[发明专利]一种检测新型冠状病毒感染性的寡核苷酸,以及含有该寡核苷酸的试剂盒及应用

权利要求书

1.一种检测新型冠状病毒感染性的寡核苷酸，包括上、下游引物和荧光标记探针，所述上下游引物分别为

上游引物 5′-CCCTGTGGGTTTTACACTTAA-3′；

下游引物 5′-ACGATTGTGCATCAGCTGA-3′；

所述荧光标记探针为：5′-CCGTCTGCGGTATGTGGAAAGGTTATGG -3′，所述荧光标记探针的5′端标记FAM荧光基团，3′端标记BHQ1荧光基团。
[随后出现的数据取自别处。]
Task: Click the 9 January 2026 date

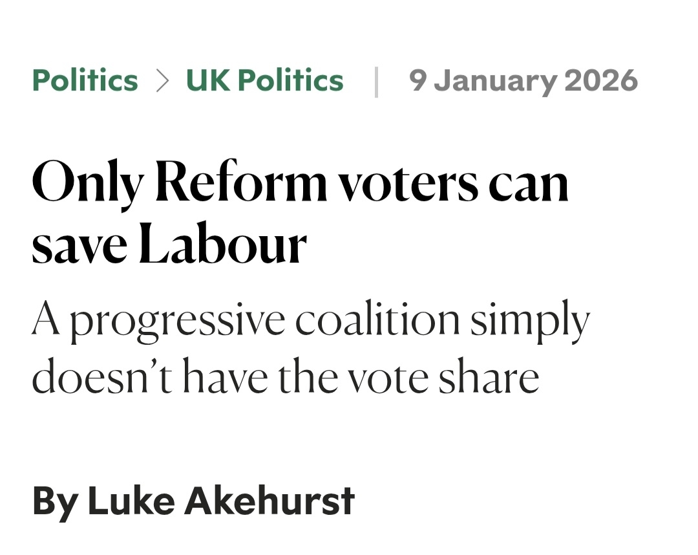Action: pyautogui.click(x=524, y=81)
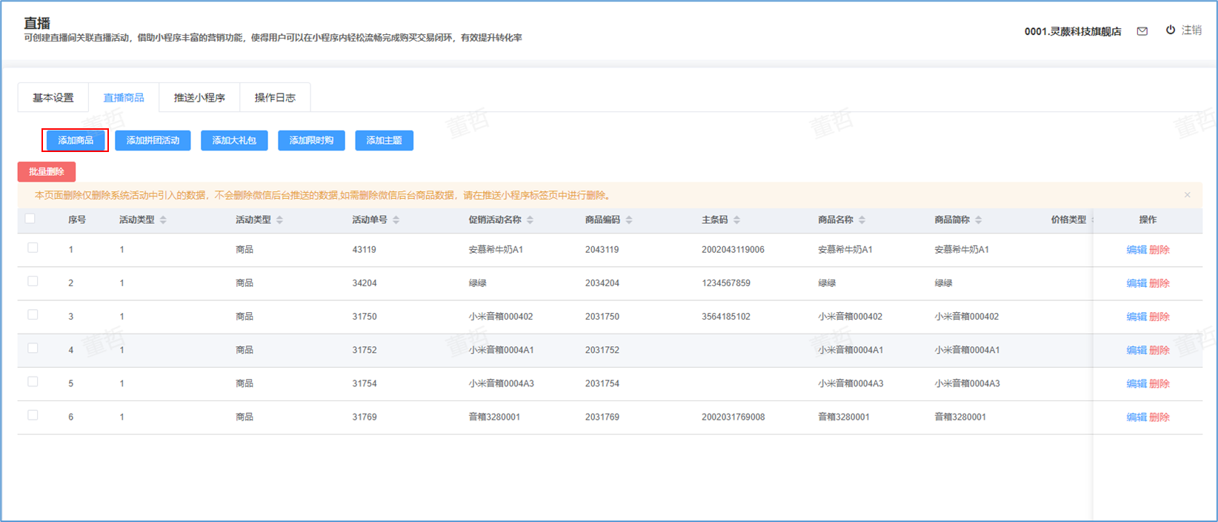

2.一种含有检测新型冠状病毒感染性的寡核苷酸的试剂盒，其特征在于：所述试剂盒为PMA-qRT-PCR试剂盒，所述试剂盒包括以下组分，叠氮溴化丙锭溶液PMA，磷酸盐缓冲盐溶液PBS，RNA提取试剂，扩增反应液，阳性质控品，作为阴性对照的灭菌去离子水。

3.根据权利要求2所述含有检测新型冠状病毒感染性的寡核苷酸的试剂盒，其特征在于：以20%二甲基亚砜配制叠氮溴化丙锭溶液，所述叠氮溴化丙锭溶液的浓度为2mM。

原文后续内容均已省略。